Proven experience implementing Generative AI, LLM data preparation pipelines, and Vector Databases (e.g., Pinecone, Milvus, pgvector).
Strong experience building and maintaining Feature Stores for machine learning models.
Experience building highly scalable, secure, and production-ready APIs and Data-as-a-Service (DaaS) platforms.
AWS Certified Data Engineer or AWS Certified Machine Learning – Specialty certifications.
3+ year of experience with Machine Learning
Experience with building a Data-as-a-service platform
Experience with building APIs

Responsibilities

Code, test, deploy, orchestrate, monitor, document, and troubleshoot cloud-based data engineering processes, feature stores, and vector databases in accordance with best practices and security standards throughout the development lifecycle.
Partner closely with data scientists, AI researchers, data and enterprise architects, and business stakeholders to identify, extract, clean, and format structured and unstructured data for AI/ML model training, fine-tuning, and feature extraction.
Lead evaluation, research, and experimentation efforts with batch and streaming data technologies, LLM data preparation frameworks, and MLOps tools to keep pace with industry innovation.

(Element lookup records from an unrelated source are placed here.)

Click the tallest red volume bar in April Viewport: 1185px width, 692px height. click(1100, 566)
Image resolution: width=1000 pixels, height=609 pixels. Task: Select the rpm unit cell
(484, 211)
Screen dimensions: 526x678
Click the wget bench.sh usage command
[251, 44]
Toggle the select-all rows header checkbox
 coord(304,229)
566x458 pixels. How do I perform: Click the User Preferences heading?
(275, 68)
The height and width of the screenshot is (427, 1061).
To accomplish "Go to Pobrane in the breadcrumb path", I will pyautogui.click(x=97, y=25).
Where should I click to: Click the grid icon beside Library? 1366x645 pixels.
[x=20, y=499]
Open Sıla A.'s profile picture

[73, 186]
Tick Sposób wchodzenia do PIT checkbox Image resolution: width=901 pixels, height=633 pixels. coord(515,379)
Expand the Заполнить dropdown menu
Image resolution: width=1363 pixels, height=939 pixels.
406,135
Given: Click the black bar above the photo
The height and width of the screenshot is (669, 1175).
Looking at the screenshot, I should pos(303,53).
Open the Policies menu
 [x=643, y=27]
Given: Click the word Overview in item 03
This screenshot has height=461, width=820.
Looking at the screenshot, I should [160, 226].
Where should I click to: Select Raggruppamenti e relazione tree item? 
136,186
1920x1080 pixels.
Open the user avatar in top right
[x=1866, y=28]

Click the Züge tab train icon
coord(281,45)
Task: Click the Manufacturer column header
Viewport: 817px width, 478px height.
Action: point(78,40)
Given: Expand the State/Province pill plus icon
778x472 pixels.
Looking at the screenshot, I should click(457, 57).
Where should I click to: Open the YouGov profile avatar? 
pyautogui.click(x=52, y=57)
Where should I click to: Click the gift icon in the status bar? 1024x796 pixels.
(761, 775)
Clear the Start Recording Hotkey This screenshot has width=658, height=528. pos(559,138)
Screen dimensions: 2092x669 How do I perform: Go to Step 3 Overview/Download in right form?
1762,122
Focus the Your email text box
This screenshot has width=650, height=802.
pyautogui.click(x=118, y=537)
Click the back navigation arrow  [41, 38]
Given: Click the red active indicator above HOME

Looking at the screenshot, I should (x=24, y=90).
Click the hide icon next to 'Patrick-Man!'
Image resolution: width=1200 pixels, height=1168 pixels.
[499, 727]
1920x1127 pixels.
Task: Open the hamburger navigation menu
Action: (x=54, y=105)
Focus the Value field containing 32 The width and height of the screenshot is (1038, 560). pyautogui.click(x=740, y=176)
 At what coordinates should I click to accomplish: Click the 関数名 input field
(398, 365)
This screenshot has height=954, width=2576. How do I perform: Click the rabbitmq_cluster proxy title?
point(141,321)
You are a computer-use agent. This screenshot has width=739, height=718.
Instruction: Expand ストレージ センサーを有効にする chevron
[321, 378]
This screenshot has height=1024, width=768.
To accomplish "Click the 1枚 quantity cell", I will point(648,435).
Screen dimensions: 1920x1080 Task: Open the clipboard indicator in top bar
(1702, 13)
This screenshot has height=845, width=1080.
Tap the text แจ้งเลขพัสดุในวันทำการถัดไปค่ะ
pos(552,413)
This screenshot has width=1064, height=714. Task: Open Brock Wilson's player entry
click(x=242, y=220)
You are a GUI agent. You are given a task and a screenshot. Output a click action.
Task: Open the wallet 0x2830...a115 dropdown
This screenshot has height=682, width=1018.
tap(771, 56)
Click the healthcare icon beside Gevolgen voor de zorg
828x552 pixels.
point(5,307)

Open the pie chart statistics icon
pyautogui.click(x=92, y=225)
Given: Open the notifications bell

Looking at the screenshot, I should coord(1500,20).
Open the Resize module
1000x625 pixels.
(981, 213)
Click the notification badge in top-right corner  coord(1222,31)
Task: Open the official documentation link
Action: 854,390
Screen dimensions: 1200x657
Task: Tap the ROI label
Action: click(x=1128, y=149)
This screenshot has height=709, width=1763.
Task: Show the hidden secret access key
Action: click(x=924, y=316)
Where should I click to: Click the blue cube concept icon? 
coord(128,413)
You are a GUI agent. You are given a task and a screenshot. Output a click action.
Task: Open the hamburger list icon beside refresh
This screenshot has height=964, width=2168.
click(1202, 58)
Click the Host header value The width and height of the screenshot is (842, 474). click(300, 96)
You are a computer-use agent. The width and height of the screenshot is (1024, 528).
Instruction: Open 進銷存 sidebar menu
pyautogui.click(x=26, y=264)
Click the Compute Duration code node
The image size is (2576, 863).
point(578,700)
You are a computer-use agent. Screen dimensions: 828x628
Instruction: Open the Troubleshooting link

Act as a technical lead to showcase the capabilities of emerging AI and data technologies, enabling the widespread adoption of modern data techniques across the organization.
Significantly contribute to the definition and refinement of processes and procedures for the data engineering practice.
Educate and develop ETL developers on data engineering cloud-bases initiatives to enable transition to data engineer and practice.
Assures the integrity and accuracy of the corporate data, with particular attention to data security.
Responsible for ensuring high data quality for Data Services, Analytics and Master Data Management.
Helps coordinate technical solutions, takes responsibility for designs, development, testing and delivery of solutions.
Build automated, scalable, test-driven data pipelines.
Utilize software development practices such as version control via Git, CI/CD, and release management to enhance existing CI/CD pipelines in AWS.
Collaborate with Data Engineers, DevOps engineers and architects on improvement opportunities for DataOps tools and frameworks.